Thursday, February 28, 2008


I'm on a roll this morning...I actually have a ton of work to do, but I keep running into interesting bullshit stories. So really quick, Hockey Drunk did a run down of all the teams in the league if the league was a high school (and we all know that the NHL is Special Ed...and the biggest retard is the principal):

  • Buffalo would be the kid who never can afford to go anywhere or do anything.
  • Carolina would be the farmer kid with a mullet.
  • Pittsburgh would be the crybaby tattle tail.
  • New Jersey would be the really boring kid.
  • Montreal would be the kid who wants to trade you his apple for your Subway sandwich.
You can read them all over at Hockey Drunk; they are humorous at the very least.


Jeff K said...

Those are great. My favorites:

* Detroit would be the foreign exchange student.
* Philadelphia would be the kid who’s always suspended.
* Ottawa would be the kid that breezes through the school year and then blows the final exams.
* Toronto would be the girl with major issues.
* Washington would be the class clown. Entertaining, but ends up going nowhere.
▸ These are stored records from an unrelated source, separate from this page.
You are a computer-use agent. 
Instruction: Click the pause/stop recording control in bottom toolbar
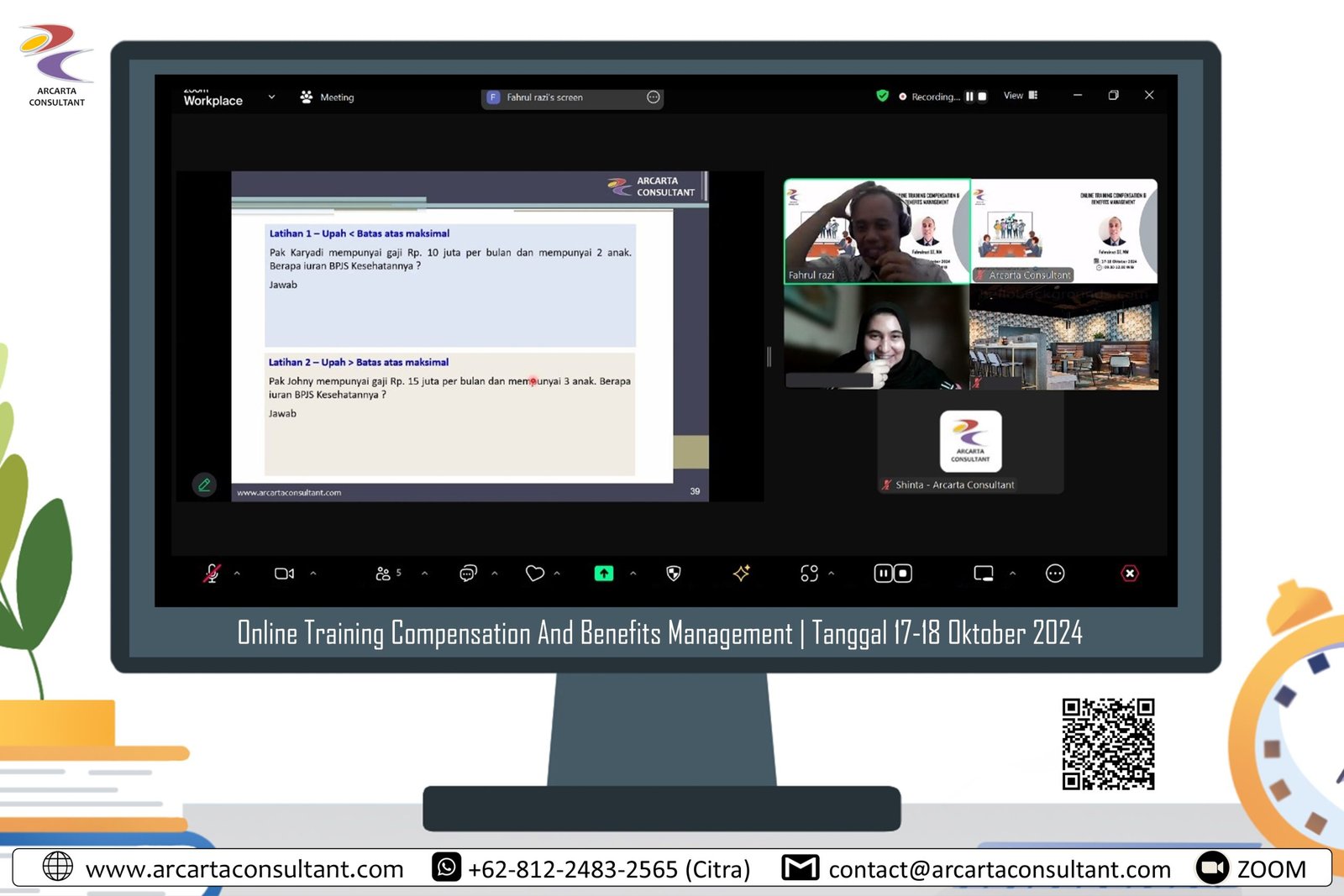click(x=893, y=574)
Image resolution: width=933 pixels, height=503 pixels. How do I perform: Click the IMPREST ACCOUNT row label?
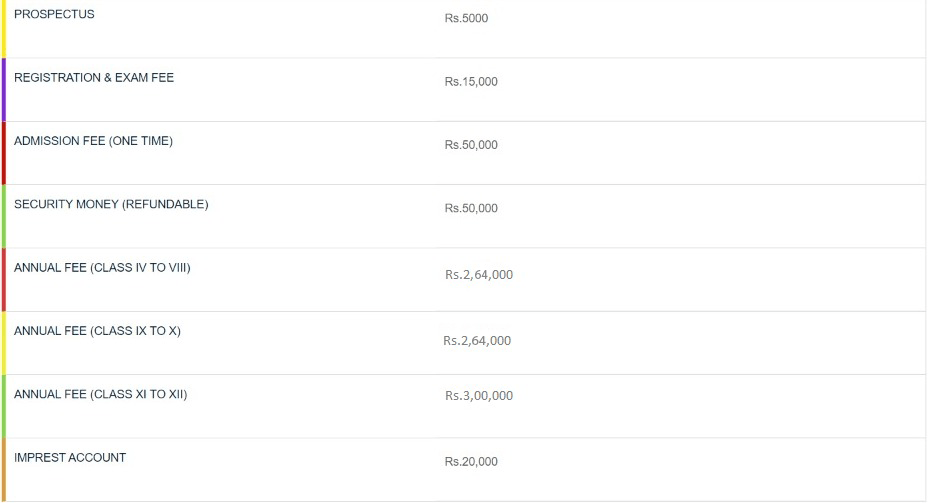pyautogui.click(x=70, y=458)
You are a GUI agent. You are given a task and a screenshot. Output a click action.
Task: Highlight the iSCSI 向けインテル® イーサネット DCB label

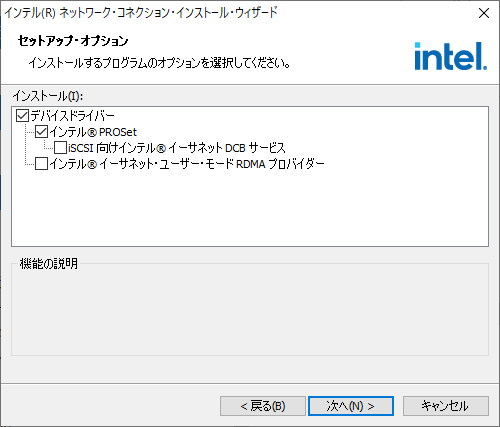177,148
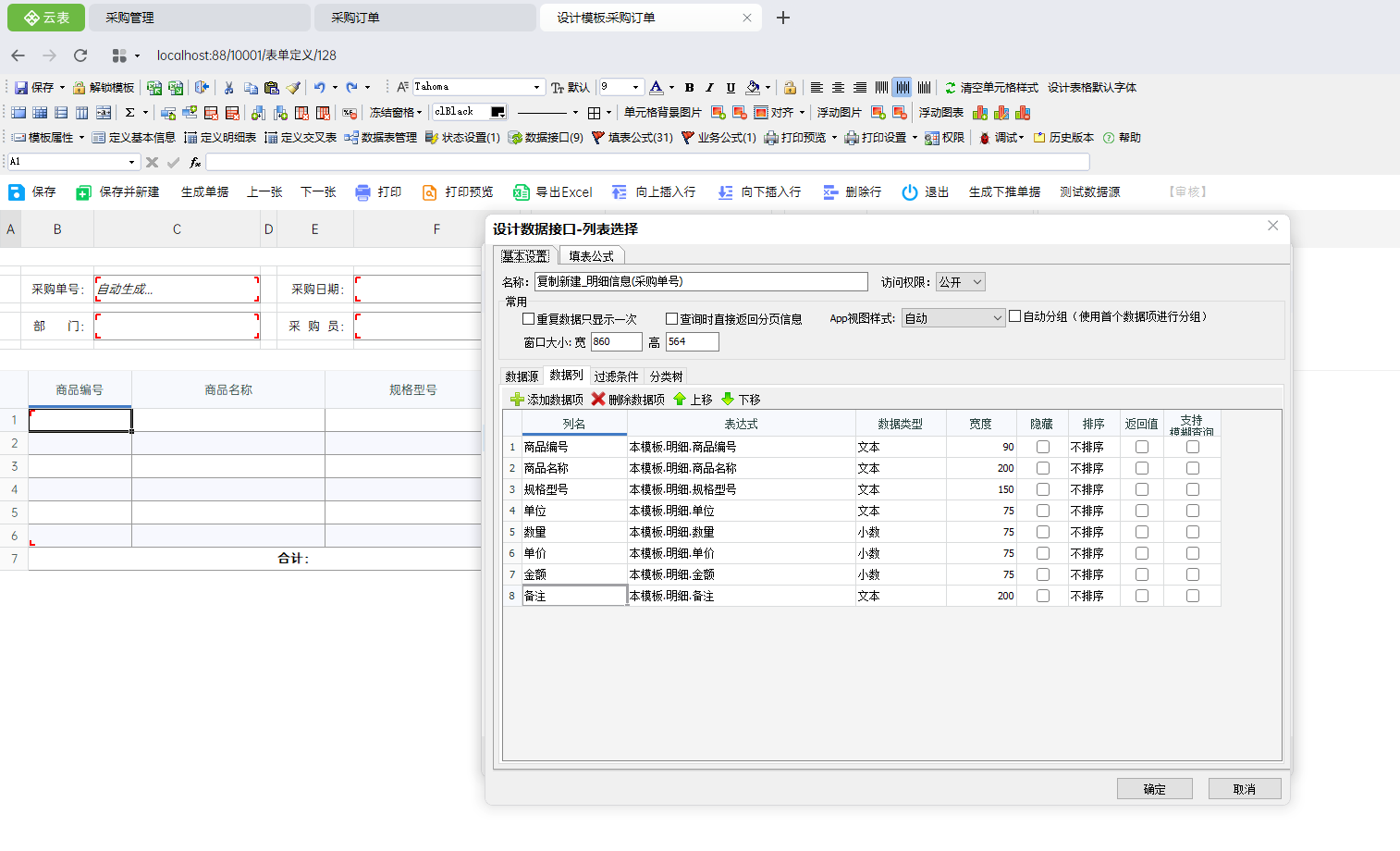Click the red X 删除数据项 icon
1400x851 pixels.
(x=598, y=400)
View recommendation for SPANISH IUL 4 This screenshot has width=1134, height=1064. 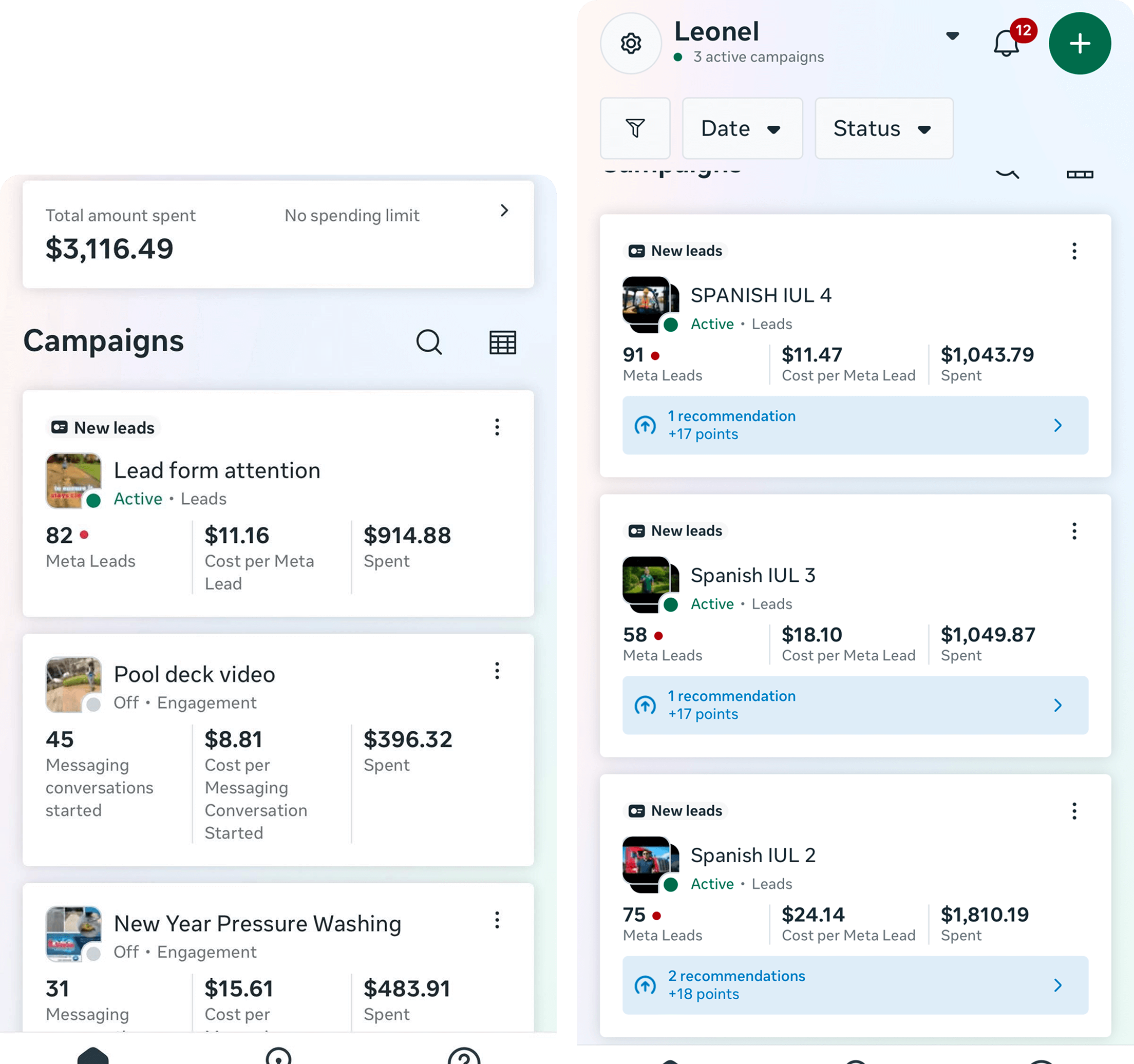click(x=855, y=425)
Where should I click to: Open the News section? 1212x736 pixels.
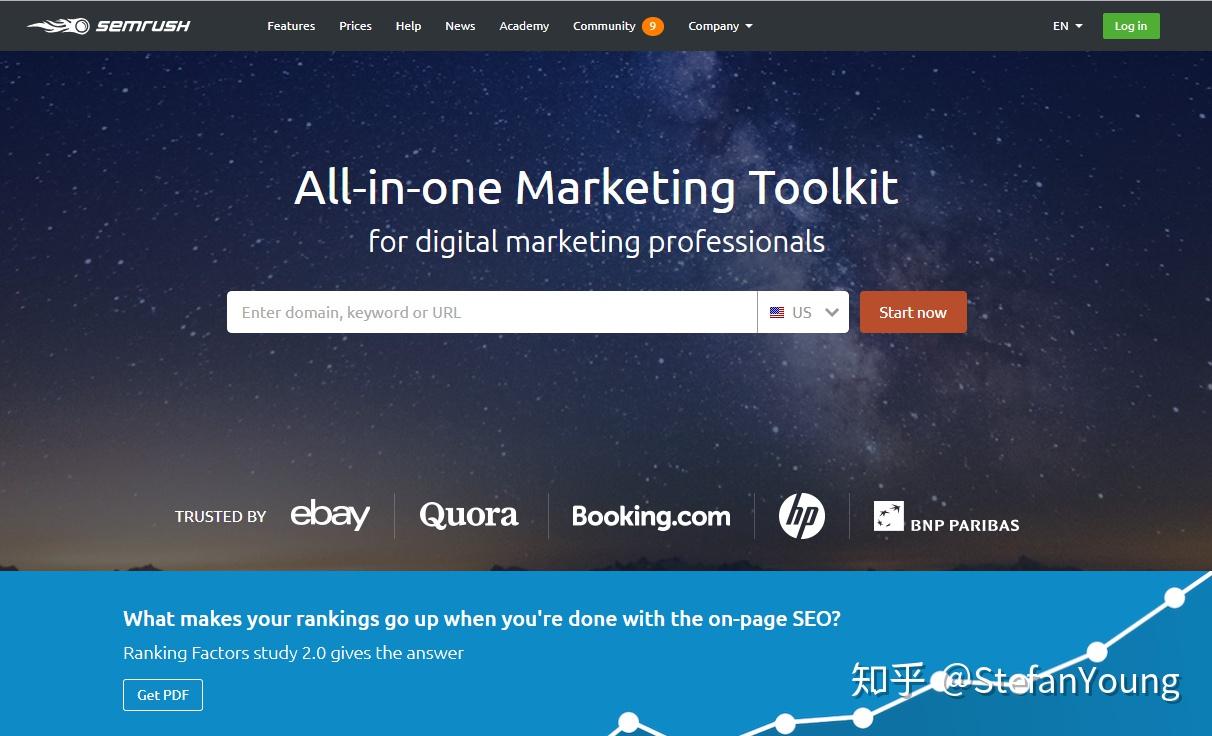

Funny stuff. Though I like how everyone says "New Jersey is boring". I'm guessing those same people would say "Washington is exciting! They have Ovechkin!" If they're so exciting, how come they only have 10 more goals this season? They should have 100 more! Basically, they're exciting when Ovey's on the ice, and the rest of the time they're worse than beer league hockey. Oh, and guess what? The Ducks and the Sharks also have less goals. And if you truly want boring, try sitting through a Minnesota or Vancouver game. Egads.

All I'm saying is come up with a new Devils joke instead of using the same one from 1995. Or at least watch the team play instead of just reading about it on the interwebs and basing your judgment on YouTube highlight videos.

Kris said...

Most are very good, but I do have a problem with "New York Rangers would be the rich kid."

That's just too simple. My submission:

*The New York Rangers would be the rich kid who dresses in Dior and Armani, but ends up spilling milk on themselves by lunchtime.